Imagine a bit array that is all 1's. Any solution will require examining every bit in this array before declaring that it is already partitioned. Examining every bit takes linear time.
It's not possible. Doing it in less than linear time implies that you don't look at every array element (like a binary search). However since there is no way to know what any element of the array is without looking at it, you must look at each array element at least once.
You can use lookup tables to make it faster, but O(n/8) is still O(n), so either the interviewer was wrong or you misunderstood the question.
It is possible faster then in linear time given you have enough memory, it can be done in O(1)
Use the bitmask as index in a vector which maps to the partitioned bitmask.
using your example, at index 341 (101010101) the value 496 (111110000) is stored.
Perhaps the confusion comes from "less than linear time". For example, this solution counts the number of bits, that makes a masks containing that many bits. It only counts bits while there are uncounted on-bits:
// from http://graphics.stanford.edu/~seander/bithacks.html#CountBitsSetKernighan
unsigned count_bits(unsigned pX)
{
unsigned result;
for (result = 0; v; ++result)
{
pX &= pX - 1;
}
return result;
}
unsigned n = /* the number */;
// r contains 000...111, with number of 1's equal to number of 1's in v
unsigned r = 1 << count_bits(n);
Even though this minimizes the number of bits to count, it's still linear. So if this is what is meant by "sub-linear", there you go.
But if they really meant sub-linear as in logarithmic or constant, I don't see a way. You could conceivably make a look-up table for every value, but :/
Technically you could send each element of the array to a separate processor and then do it in less than linear time. If you have N processors, you could even do it in O(1) time!
As others said, I don't believe this can be done in less than linear time. For linear time solution, you can STL algorithms instead your own loop like this:
int a1[8] = {1,0,1,0,1,0,1,0};
std::fill(std::remove(a1, a1+8, 0), a1+8, 0);
Well.. It can be be done 'less than linear' time (cheeky method).
if(n % 2)
{
// Arrange all 1's to the right and DON'T check the right-most bit, because it's 1
}else{
// Arrange all 0's to the right and DON'T check the right-most bit, because it's 0.
}
So, technically you 'group' the bits in less than linear time :P
To me, the most likely interpretations are:
The bits are supposed to be in an int instead of an array, in which case you can use something like http://graphics.stanford.edu/~seander/bithacks.html#CountBitsSetKernighan or an 8-bit (or more) lookup table.
they used "sublinear" to mean "less than n operations" rather than less-than-O(n). But even that seems impossible for the same reasons listed below.
There is another miscommunication in the question
Otherwise the question is wrong, since all elements of the array must be examined to determine the answer, and that is at least 'n' operations.

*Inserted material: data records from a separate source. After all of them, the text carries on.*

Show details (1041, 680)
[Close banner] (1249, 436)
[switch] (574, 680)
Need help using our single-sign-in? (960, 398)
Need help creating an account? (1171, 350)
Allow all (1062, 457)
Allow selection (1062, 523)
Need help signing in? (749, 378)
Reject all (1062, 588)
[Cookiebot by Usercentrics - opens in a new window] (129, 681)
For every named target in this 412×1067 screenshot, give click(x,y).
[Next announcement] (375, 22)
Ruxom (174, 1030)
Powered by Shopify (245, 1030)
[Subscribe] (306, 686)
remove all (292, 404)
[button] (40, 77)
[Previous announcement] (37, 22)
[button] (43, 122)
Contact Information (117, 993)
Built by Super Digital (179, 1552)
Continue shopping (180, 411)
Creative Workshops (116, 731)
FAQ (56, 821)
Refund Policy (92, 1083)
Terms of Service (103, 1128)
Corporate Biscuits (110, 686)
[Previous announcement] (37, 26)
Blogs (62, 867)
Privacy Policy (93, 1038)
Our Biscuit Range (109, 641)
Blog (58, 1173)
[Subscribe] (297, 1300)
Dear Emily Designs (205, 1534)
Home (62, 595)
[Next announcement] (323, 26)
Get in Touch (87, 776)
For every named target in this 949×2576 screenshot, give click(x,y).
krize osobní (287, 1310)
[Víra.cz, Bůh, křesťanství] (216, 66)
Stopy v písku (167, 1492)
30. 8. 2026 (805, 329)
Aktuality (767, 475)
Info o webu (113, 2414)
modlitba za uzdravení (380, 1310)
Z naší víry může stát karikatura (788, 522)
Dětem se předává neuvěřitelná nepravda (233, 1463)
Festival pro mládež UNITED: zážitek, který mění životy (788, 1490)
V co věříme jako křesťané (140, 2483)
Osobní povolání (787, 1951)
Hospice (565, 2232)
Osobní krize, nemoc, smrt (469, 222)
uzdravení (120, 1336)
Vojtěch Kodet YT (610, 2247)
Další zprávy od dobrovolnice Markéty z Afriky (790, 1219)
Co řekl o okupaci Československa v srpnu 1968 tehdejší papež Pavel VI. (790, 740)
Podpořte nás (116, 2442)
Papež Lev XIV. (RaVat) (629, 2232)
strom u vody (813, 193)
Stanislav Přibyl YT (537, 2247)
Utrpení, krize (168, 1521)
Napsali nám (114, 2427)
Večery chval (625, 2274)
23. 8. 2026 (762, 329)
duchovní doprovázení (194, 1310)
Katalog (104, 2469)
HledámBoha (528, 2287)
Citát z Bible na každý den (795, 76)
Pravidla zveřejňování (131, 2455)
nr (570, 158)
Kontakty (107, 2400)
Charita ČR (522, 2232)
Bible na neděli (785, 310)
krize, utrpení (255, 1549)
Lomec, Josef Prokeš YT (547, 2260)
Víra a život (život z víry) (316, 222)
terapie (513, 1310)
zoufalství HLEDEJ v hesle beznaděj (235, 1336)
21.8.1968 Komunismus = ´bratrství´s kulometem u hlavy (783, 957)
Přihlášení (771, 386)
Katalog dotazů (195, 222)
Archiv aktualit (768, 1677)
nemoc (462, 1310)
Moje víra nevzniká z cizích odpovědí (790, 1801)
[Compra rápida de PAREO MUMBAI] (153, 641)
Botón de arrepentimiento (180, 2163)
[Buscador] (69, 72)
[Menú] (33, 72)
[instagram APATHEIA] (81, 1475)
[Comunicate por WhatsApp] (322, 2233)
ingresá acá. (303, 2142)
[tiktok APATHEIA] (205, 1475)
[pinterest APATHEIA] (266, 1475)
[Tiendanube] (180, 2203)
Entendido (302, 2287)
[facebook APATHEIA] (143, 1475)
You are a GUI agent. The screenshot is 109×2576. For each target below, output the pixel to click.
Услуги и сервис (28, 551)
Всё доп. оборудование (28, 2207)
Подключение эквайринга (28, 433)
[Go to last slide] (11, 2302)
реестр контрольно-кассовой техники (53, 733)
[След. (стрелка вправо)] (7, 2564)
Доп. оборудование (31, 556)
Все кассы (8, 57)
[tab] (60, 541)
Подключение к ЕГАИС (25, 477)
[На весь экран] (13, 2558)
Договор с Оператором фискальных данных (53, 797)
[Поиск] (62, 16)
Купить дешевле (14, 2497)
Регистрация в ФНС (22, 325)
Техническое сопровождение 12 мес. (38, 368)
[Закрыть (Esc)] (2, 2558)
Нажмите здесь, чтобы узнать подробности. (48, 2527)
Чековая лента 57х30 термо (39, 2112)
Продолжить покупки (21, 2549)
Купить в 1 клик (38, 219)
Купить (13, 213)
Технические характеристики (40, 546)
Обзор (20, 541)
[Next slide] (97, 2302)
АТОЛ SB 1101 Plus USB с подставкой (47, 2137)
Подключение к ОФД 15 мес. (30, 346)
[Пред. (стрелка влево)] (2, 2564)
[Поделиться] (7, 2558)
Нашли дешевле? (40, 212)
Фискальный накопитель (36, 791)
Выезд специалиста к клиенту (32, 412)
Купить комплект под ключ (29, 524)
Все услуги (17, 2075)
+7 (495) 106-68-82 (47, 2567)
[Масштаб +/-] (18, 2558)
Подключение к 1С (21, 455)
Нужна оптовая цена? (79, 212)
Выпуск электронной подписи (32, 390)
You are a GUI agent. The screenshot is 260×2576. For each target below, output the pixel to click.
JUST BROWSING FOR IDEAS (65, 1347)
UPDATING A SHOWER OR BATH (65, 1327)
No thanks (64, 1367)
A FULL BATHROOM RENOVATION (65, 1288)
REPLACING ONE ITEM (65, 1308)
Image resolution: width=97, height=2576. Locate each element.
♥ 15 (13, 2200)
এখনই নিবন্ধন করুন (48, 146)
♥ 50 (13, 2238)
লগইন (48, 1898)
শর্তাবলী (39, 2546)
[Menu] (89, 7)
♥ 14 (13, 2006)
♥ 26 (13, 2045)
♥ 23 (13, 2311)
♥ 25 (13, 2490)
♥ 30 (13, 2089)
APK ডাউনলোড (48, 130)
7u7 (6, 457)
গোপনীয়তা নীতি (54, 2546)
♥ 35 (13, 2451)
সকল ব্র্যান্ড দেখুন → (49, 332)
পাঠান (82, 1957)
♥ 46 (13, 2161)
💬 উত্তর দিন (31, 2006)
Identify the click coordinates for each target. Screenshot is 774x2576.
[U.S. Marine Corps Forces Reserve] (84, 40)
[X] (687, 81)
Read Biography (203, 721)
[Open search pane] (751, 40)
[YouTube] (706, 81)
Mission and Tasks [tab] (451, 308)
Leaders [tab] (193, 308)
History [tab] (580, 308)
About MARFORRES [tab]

Listing either 0s or 1s first, and the references to bits rather than bools make me think something like the first option was intended, even though, when dealing with only one word, it doesn't make very much difference. I'm curious to know what the interviewer actually had in mind.
Splitting this work among parallel processors costs N/M ( or O(N) ) only if you assume that parallelism increases more slowly than problem size does. For the last ten years or so, paralellism (via the GPU) has been increasing more rapidly than typical problem sizes, and this trend looks to continue for years to come. For a broad class of problems, it is instructive to assume "infinite parallelism" or more precisely, "parallelism greater than any expected problem size" because the march of progress in GPUs and cloud computing provides such a thing over time.
Assuming infinite parallelism, this problem can be solved in O(logN) time because the addition operator required to add up all the 0 and 1 bits is associative, and so it requires at least logN time steps to complete.